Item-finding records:
####################
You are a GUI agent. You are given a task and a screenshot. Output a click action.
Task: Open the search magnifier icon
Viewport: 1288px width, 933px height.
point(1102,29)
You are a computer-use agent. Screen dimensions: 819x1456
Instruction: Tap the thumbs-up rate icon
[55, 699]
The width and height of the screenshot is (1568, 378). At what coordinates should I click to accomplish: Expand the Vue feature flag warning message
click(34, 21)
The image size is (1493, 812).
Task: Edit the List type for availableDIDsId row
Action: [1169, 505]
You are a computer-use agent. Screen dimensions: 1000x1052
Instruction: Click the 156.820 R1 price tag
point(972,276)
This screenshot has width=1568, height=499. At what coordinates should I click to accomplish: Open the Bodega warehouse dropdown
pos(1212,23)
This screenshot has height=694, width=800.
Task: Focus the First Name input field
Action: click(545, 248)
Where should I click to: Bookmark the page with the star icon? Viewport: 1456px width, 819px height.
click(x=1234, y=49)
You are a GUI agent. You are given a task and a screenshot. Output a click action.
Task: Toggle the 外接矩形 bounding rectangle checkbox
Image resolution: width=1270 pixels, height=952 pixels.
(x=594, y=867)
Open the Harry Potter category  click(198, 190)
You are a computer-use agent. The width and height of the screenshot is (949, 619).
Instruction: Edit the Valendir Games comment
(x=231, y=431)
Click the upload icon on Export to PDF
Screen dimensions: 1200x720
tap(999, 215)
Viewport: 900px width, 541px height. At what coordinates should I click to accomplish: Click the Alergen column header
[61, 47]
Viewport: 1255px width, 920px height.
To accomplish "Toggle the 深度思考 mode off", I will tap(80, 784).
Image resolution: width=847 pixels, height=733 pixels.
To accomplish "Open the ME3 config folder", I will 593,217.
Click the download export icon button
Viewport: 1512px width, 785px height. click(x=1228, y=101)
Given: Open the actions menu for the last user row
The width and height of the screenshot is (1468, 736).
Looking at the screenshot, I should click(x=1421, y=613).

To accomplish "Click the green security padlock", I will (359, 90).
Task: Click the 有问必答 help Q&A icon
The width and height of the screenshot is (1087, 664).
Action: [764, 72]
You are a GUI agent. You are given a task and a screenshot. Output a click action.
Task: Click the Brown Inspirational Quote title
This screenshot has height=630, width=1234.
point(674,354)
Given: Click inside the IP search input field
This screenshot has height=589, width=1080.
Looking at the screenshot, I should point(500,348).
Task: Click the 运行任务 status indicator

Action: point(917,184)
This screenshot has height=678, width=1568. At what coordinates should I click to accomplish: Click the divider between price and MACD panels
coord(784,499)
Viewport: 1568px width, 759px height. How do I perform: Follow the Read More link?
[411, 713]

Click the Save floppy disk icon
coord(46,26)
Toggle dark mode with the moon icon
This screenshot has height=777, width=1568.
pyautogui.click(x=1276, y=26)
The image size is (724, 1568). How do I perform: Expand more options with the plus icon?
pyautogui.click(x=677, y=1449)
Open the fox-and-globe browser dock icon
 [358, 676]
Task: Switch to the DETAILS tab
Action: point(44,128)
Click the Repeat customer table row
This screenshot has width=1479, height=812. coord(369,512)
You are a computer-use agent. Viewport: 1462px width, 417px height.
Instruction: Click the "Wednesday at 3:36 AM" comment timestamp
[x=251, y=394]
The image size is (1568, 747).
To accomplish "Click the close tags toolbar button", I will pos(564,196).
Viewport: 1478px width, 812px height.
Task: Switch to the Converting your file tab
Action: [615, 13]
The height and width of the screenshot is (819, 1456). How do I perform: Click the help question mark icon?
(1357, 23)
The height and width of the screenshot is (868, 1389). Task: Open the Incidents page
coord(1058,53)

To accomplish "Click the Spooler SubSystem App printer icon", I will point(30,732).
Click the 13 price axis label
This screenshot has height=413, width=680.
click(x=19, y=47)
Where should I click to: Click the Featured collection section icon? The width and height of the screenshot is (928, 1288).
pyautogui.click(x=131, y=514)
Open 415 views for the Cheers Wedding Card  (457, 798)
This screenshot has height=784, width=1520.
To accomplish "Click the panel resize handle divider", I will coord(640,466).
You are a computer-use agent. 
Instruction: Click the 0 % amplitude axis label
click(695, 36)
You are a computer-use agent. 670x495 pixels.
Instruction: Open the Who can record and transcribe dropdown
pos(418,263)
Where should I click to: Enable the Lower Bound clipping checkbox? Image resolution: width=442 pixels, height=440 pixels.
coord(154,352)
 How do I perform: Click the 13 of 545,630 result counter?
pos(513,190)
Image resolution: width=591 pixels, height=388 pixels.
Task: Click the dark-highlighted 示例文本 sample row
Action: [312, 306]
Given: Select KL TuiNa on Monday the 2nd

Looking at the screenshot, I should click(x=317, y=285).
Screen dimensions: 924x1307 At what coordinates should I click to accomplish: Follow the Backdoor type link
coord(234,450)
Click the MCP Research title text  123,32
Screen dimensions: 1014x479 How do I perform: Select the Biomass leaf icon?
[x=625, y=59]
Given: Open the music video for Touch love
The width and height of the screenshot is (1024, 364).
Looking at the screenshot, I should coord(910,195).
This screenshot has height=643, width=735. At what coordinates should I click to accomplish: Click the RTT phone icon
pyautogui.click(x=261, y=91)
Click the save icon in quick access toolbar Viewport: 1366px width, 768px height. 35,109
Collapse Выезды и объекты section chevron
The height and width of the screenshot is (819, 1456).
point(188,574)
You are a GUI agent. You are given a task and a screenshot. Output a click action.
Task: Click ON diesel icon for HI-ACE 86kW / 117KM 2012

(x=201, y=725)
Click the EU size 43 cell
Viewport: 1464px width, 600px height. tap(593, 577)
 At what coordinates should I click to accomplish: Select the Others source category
####################
[WHAT TO PRODUCE] Copy out, word for word, the stretch of items from the start of the records through the line containing "click(x=1234, y=49)".

[REPLY]
You are a GUI agent. You are given a task and a screenshot. Output a click action.
Task: Open the search magnifier icon
Viewport: 1288px width, 933px height.
point(1102,29)
You are a computer-use agent. Screen dimensions: 819x1456
Instruction: Tap the thumbs-up rate icon
[55, 699]
The width and height of the screenshot is (1568, 378). At what coordinates should I click to accomplish: Expand the Vue feature flag warning message
click(34, 21)
The image size is (1493, 812).
Task: Edit the List type for availableDIDsId row
Action: [1169, 505]
You are a computer-use agent. Screen dimensions: 1000x1052
Instruction: Click the 156.820 R1 price tag
point(972,276)
This screenshot has width=1568, height=499. At what coordinates should I click to accomplish: Open the Bodega warehouse dropdown
pos(1212,23)
This screenshot has height=694, width=800.
Task: Focus the First Name input field
Action: click(545, 248)
Where should I click to: Bookmark the page with the star icon? Viewport: 1456px width, 819px height.
click(x=1234, y=49)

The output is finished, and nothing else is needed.